Pizzagate’s Big Data Problem

One of the most interesting phenomena to come out of the leaks of Hilary Clinton’s campaign chairman John Podesta’s e-mails last year was the Pizzagate affair, which has also morphed into “Paedogate” (For those of you interested in getting a flavour of Pizzagate the #Pizzagate hashtag on Twitter will give you a good overview).

For those of you not familiar with Pizzagate it is a narrative (or depending on your point of view a conspiracy theory) which claims that a child sex ring operated within the senior echelons of the United States Democratic Party.  This child sex ring was claimed to be linked to various restaurants, but in particular a Pizza restaurant called the Comet Ping Pong Pizzeria in Washington DC.  It started with leaking of the e-mails by WikiLeaks and the story spread rapidly on Social Media particularly on Twitter, 4Chan and Reddit. Subsequent publication of the story by certain Turkish pro-government official news media gave the story a further boost.

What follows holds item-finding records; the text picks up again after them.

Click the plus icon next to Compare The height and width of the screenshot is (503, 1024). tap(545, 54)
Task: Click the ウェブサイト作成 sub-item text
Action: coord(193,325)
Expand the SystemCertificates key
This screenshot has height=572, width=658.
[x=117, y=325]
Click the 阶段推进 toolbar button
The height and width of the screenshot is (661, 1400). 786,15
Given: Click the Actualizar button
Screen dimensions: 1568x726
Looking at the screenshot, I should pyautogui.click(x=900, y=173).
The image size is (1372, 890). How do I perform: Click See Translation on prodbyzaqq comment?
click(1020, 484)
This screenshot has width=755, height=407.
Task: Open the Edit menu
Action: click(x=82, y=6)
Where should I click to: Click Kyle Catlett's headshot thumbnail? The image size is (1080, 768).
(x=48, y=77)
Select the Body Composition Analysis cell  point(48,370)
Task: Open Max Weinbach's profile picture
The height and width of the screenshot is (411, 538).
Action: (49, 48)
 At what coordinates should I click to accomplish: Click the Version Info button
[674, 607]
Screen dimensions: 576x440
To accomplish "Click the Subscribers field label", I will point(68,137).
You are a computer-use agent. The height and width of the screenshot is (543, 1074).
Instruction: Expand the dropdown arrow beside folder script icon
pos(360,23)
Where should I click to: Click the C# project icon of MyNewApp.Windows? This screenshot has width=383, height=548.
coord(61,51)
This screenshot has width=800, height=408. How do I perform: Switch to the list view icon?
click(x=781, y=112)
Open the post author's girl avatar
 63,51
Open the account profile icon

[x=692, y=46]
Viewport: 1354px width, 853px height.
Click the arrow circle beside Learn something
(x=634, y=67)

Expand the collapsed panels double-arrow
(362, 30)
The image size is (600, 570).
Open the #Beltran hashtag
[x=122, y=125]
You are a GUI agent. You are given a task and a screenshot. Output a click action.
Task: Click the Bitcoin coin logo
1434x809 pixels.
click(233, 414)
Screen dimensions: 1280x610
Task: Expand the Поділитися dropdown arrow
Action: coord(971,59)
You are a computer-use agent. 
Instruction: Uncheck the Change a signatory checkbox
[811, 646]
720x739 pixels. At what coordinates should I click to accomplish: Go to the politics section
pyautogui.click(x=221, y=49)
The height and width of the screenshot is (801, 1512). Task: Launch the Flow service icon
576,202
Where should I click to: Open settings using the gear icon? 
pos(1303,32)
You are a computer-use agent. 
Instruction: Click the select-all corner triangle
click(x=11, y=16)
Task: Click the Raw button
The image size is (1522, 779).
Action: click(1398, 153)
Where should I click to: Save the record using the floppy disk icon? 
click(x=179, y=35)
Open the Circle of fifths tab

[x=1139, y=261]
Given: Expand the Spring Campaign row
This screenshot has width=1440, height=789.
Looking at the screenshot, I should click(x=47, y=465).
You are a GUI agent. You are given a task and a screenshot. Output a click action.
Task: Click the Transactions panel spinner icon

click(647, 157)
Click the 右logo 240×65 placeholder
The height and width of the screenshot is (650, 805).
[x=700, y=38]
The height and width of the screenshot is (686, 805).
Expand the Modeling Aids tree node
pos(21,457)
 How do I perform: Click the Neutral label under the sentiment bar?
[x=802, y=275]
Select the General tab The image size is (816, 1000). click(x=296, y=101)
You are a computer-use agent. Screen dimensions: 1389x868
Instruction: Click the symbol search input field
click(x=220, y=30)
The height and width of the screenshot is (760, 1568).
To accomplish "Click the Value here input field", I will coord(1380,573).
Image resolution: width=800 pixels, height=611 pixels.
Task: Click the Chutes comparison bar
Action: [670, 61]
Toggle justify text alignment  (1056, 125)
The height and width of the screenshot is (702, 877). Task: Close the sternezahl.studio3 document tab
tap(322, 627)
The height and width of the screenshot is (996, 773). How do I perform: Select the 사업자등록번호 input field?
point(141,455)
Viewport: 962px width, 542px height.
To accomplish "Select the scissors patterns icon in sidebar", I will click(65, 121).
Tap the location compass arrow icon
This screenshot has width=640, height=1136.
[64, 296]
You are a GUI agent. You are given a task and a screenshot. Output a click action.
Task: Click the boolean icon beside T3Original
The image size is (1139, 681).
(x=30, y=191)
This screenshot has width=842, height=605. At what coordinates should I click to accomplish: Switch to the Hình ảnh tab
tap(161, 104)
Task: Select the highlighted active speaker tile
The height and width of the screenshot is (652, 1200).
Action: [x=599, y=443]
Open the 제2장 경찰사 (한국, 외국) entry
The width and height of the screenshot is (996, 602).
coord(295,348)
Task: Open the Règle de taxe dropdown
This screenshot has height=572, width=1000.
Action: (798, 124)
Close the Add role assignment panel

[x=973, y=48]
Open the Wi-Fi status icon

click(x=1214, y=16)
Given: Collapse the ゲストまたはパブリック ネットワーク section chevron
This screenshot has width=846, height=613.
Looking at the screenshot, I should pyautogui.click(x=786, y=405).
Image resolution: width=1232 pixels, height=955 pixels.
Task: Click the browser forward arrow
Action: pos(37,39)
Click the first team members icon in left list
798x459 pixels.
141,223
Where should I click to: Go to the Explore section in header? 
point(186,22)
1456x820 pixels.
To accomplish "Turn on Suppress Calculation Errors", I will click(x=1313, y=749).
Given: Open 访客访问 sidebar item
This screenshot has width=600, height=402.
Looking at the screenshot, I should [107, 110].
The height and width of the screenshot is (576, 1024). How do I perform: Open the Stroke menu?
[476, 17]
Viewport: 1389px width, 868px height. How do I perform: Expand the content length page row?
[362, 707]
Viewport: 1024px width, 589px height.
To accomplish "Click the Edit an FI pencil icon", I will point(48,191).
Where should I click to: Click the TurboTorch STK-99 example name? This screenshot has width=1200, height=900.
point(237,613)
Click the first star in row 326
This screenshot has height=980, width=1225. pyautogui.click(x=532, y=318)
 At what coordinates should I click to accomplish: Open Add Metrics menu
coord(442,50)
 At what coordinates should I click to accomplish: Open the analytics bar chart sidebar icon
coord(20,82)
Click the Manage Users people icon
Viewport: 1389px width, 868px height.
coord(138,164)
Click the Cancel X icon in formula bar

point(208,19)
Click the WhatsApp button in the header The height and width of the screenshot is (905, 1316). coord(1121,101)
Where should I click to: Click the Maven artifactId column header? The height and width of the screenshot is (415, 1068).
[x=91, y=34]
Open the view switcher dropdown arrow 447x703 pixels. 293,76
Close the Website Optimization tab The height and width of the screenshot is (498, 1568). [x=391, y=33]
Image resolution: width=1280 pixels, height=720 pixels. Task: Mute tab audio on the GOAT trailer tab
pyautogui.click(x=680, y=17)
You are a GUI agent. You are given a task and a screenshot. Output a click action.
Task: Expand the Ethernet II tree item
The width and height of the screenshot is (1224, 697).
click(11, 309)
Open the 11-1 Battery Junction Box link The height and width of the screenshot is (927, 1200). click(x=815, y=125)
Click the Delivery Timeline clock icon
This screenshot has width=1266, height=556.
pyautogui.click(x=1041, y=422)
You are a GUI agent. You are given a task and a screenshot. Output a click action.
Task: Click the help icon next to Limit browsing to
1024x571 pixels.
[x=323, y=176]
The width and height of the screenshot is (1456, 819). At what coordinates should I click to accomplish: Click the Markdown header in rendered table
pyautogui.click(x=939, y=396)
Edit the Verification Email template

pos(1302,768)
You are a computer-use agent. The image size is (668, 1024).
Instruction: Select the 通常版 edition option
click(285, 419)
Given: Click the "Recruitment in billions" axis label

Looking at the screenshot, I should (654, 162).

The basis of the claim was that some of the leaked e-mails contained coded references to child abuse, prostitution and human trafficking, so for example “cheese pizza” was supposed to be a code for child pornography; other words contained in the e-mails are also claimed to be codes such as:

Hot dog = boy
Pizza = girl
Ice cream = male prostitute
Sauce = orgy

The whole Pizzagate story has been debunked by the US Police, fact checking organisations and mainstream news organisations; however, its proponents claim that the code words occur so often in the e-mails that the story must have some truth in it.  At first appraisal this is not necessarily an unreasonable position; there is absolutely no reason why an e-mail or any other form of text could not contain a secret code.  However, on closer examination the theory suffers from both an obvious and fundamental problem to anybody familiar data analysis – which is the number of e-mails.

There were some 19,000 e-mails leaked in October 2016, with many having multiple pages and containing attachments. Analysing such a huge dataset leads to a common “Big Data” problem which is the issue of random matches.  Given the huge number of e-mails and the fact that some will inevitably be about food (and pizza is a food option), it is inevitable that just by chance words will come together in a sequence that can be interpreted to mean something completely different from their literal meaning.  So finding a phrase that can be interpreted as referring to child abuse or indeed any other subject by random chance is not only feasible, it is indeed likely to happen and if the data set is large enough it will inevitably happen.

Given the lack of any other hard evidence to support the existence of a child sex ring, it is clear that those people believing the Pizzagate e-mails relate to a child sex ring are being fooled by random matches.

Of course it is not just the proponents of Pizzagate that are confounded by random matches in big datasets. Random matches are one of the problems encountered in the analysis of any large dataset of any type.  This includes the vast amounts of data hoovered up by Governments from mass surveillance and in the UK, the sort of internet snooping brought about by Investigatory Powers Act.  Something that should be remembered by those politicians and securocrats who view a surveillance state as some sort of security utopia.